───── Recorded data ─────
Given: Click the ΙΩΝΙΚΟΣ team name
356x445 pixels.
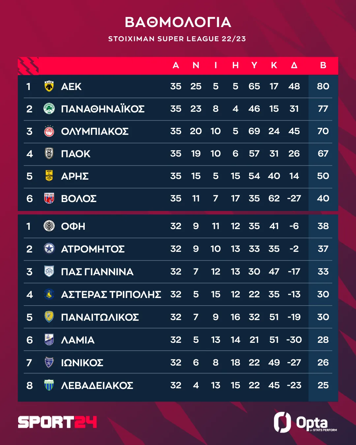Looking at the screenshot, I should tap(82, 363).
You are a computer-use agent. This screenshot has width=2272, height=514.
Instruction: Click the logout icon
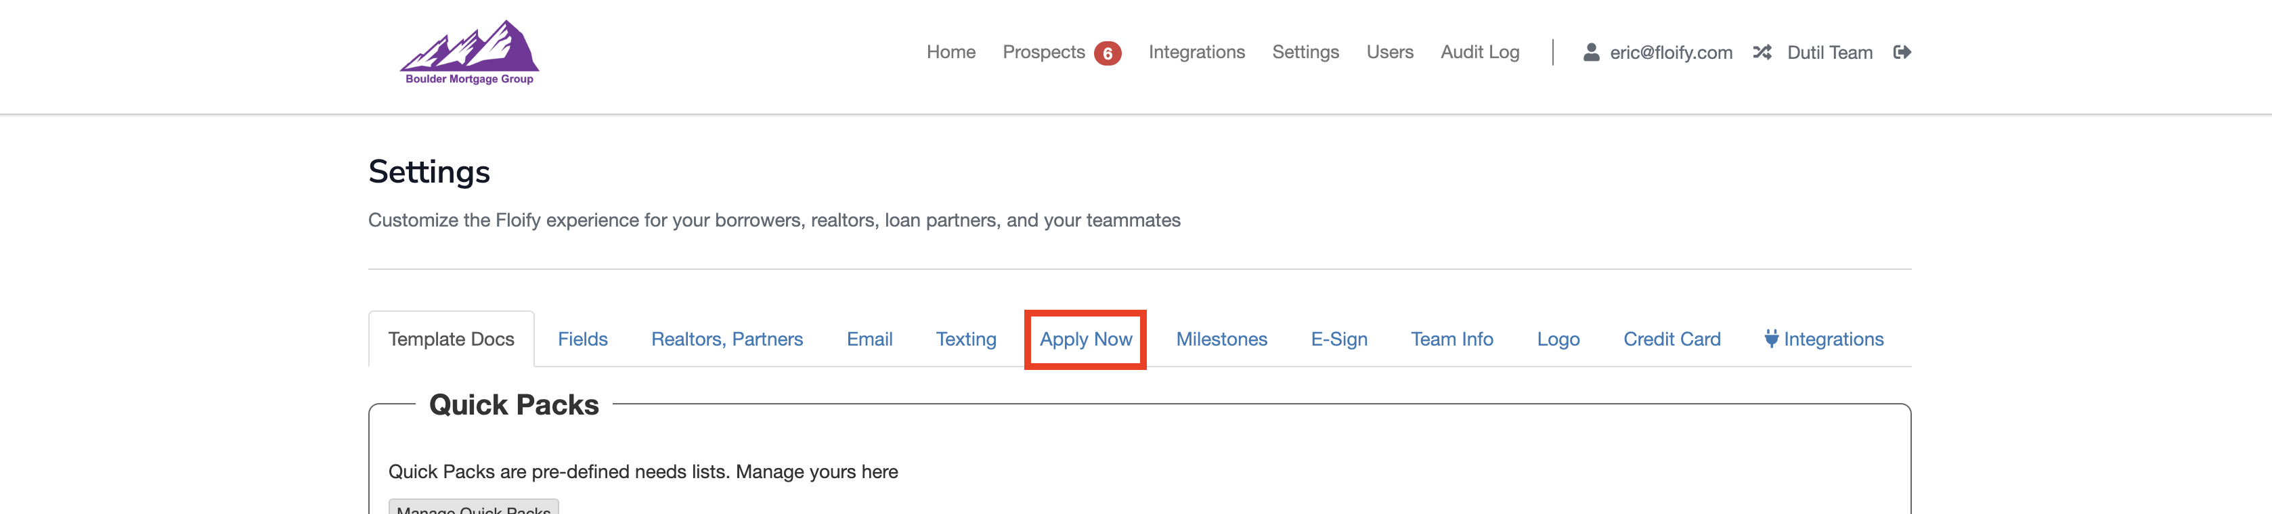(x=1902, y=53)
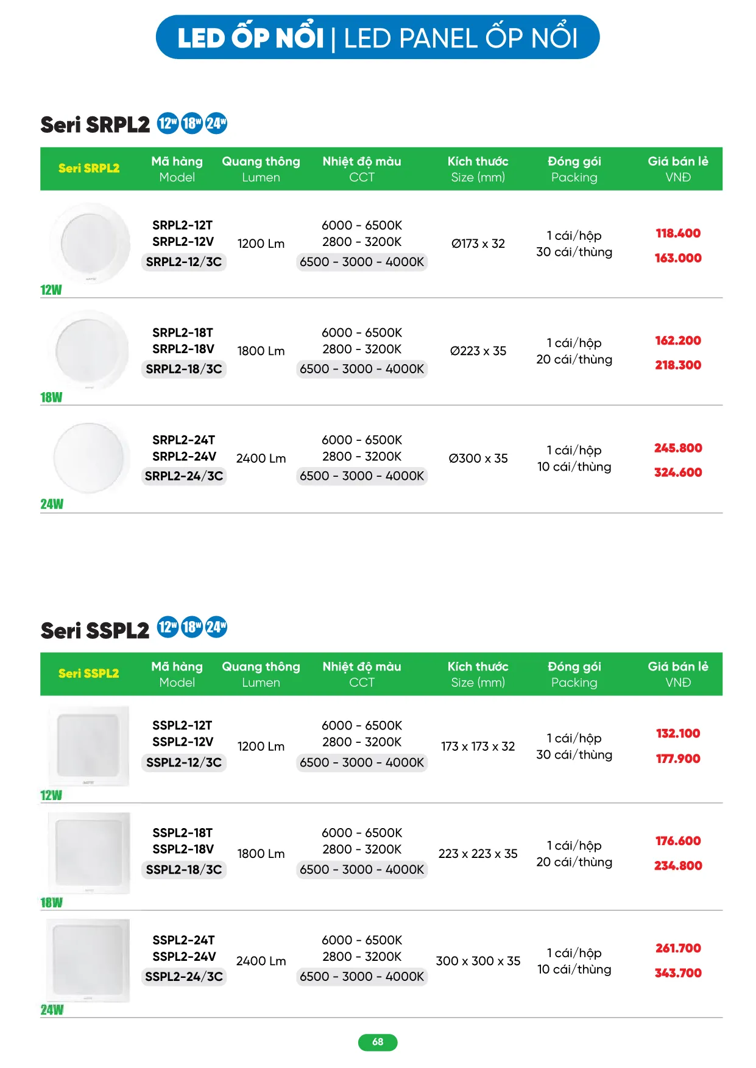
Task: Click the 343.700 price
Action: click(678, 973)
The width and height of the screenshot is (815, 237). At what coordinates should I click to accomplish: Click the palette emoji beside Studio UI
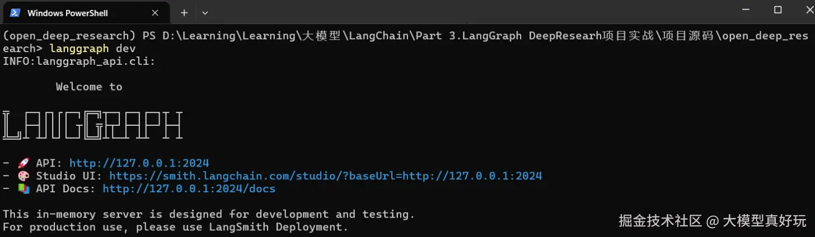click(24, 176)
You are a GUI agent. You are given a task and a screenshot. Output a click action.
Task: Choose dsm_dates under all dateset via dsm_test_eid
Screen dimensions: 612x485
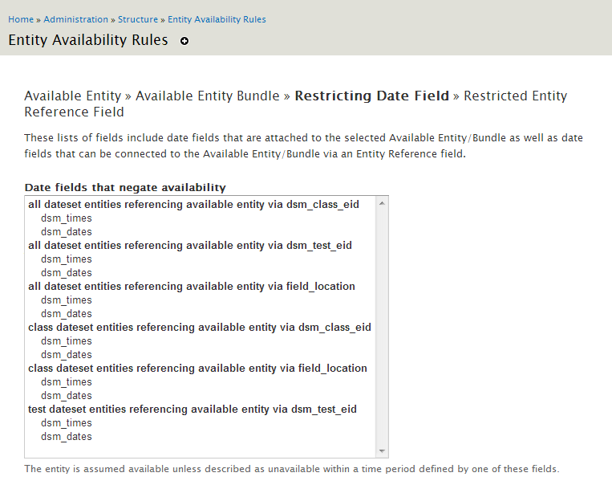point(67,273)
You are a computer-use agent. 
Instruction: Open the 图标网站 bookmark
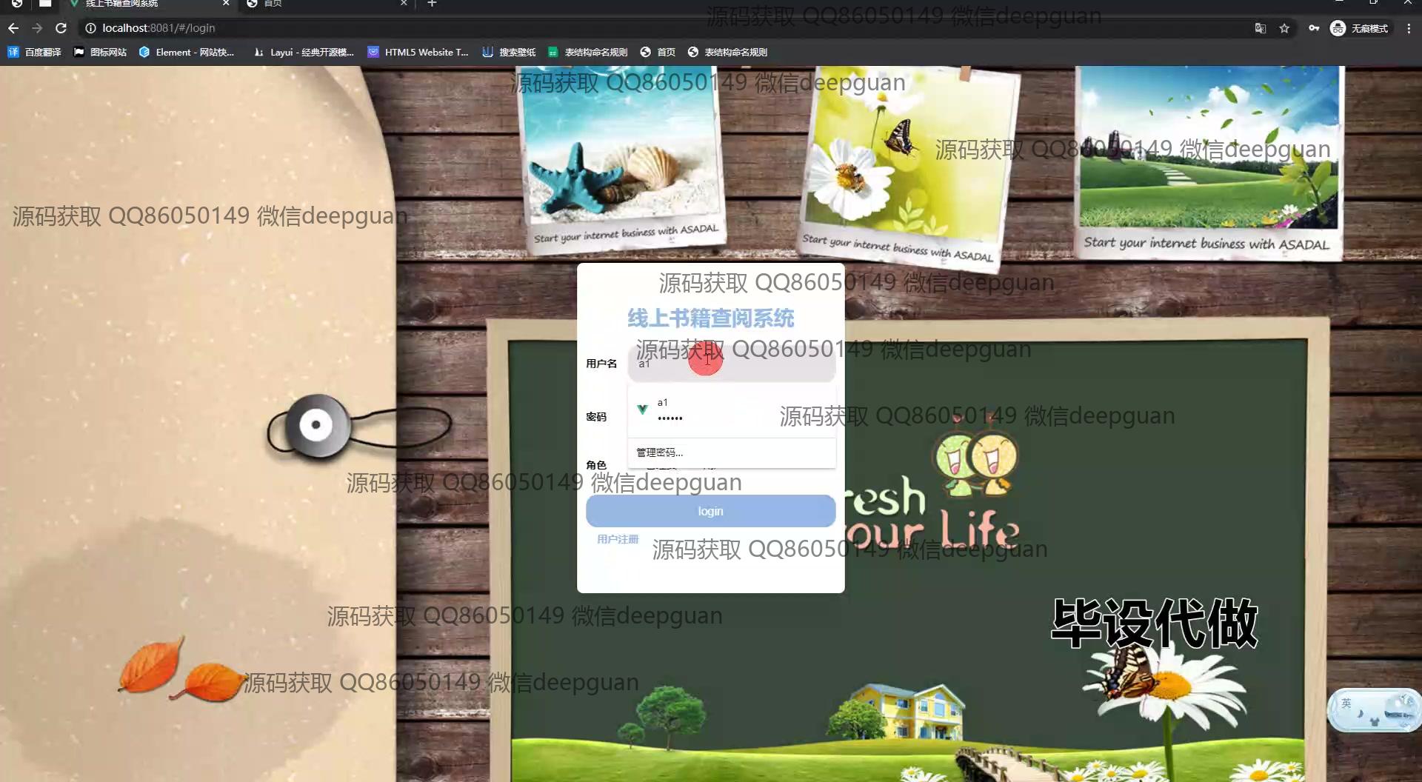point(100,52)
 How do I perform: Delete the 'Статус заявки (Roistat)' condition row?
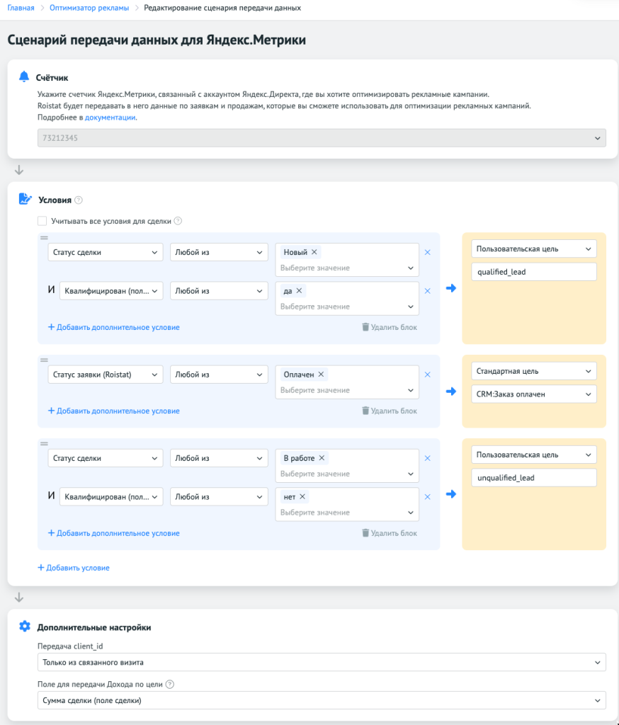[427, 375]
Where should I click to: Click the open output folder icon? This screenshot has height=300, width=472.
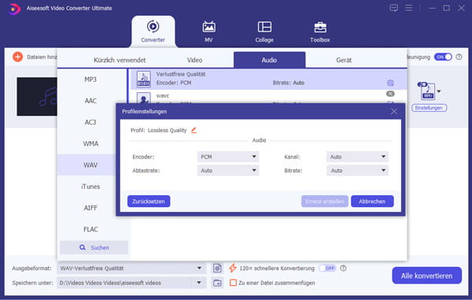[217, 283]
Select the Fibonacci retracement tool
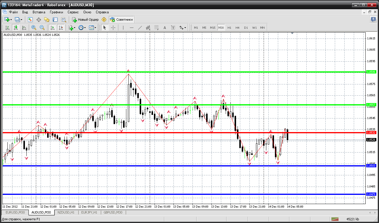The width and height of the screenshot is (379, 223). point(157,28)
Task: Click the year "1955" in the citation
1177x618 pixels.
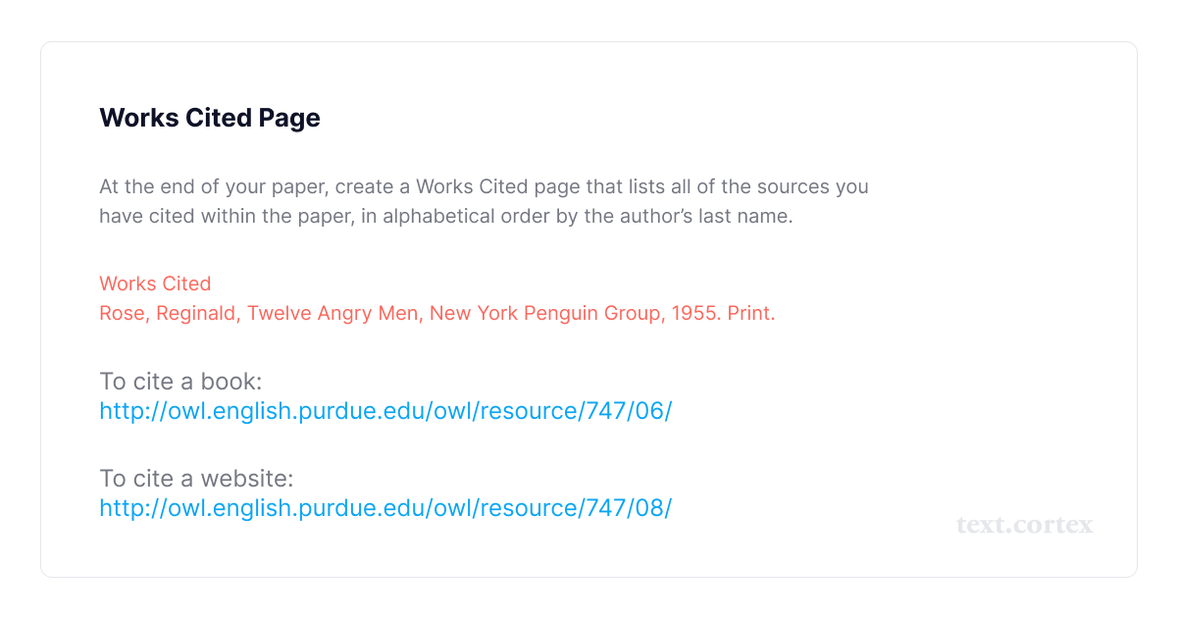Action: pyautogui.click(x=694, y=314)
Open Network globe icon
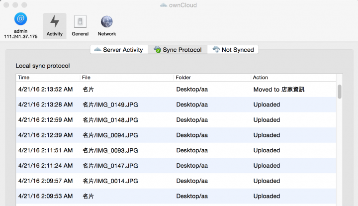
─────
** What you should do **
Each record above must be set down again unchanged, with its pictures left out.

** Your response **
Given: Click the ΙΩΝΙΚΟΣ team name
356x445 pixels.
Looking at the screenshot, I should tap(82, 363).
You are a computer-use agent. This screenshot has width=2272, height=514.
Instruction: Click the logout icon
(x=1902, y=53)
Task: Click the 343.700 price
Action: click(678, 973)
The width and height of the screenshot is (815, 237). At what coordinates should I click to accomplish: Click the palette emoji beside Studio UI
click(24, 176)
You are a GUI agent. You are given a task and a screenshot. Output a click action.
Task: Choose dsm_dates under all dateset via dsm_test_eid
Screen dimensions: 612x485
point(67,273)
You are a computer-use agent. 
Instruction: Open the 图标网站 bookmark
point(100,52)
 How do I perform: Delete the 'Статус заявки (Roistat)' condition row?
[427, 375]
Where should I click to: Click the open output folder icon? This screenshot has height=300, width=472.
[217, 283]
Select the Fibonacci retracement tool
The width and height of the screenshot is (379, 223). point(157,28)
Task: Click the year "1955" in the citation
1177x618 pixels.
Action: pyautogui.click(x=694, y=314)
Open Network globe icon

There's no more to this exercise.